7. Replace missing values in dt by the unadjusted late numeracy-based schooling duration series interpolated with the help of literacy-based schooling duration.

Innovation and Growth on a Macro Level, 1500-1990 157

8. Replace missing values in dt by the unadjusted late numeracy-based schooling duration series interpolated with the help of early numeracy-based schooling duration.

9. Replace missing values in dt by the unadjusted early numeracy-based schooling duration series interpolated with the help of literacy-based schooling duration.

Next, looking at the resulting time series graphically, few corrections were advised to achieve overall plausible curves:

• For China in 1950, 1960, and 1970, the values were replaced by the respective figures from Morrison and Murtin (1970).
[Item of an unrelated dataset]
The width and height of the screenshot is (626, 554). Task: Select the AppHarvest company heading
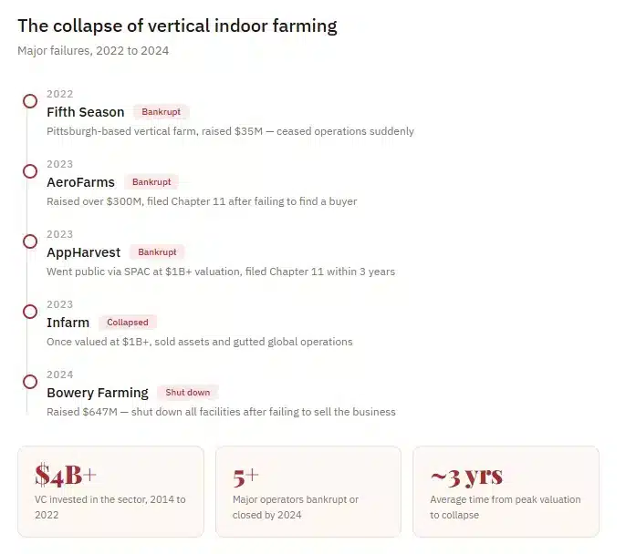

• In the case of Czechoslovakia, the converted years of schooling measures could not be matched with the series by Barro and Lee (2001) on the basis of a common observation. Hence, it was aligned with the figure by Morrison and Murtin (2007) for Eastern European countries in 1870.

• In the case of Romania, the literacy-based measure is preferred over the late numeracy-based.

• For Sweden, the literacy-based measure has been appended without applying the respective adjustment factor, because this would lead to implausibly high values for the literacy-based schooling estimates.

Eventually, interpolations were made to the final series, if one or two decades were missing.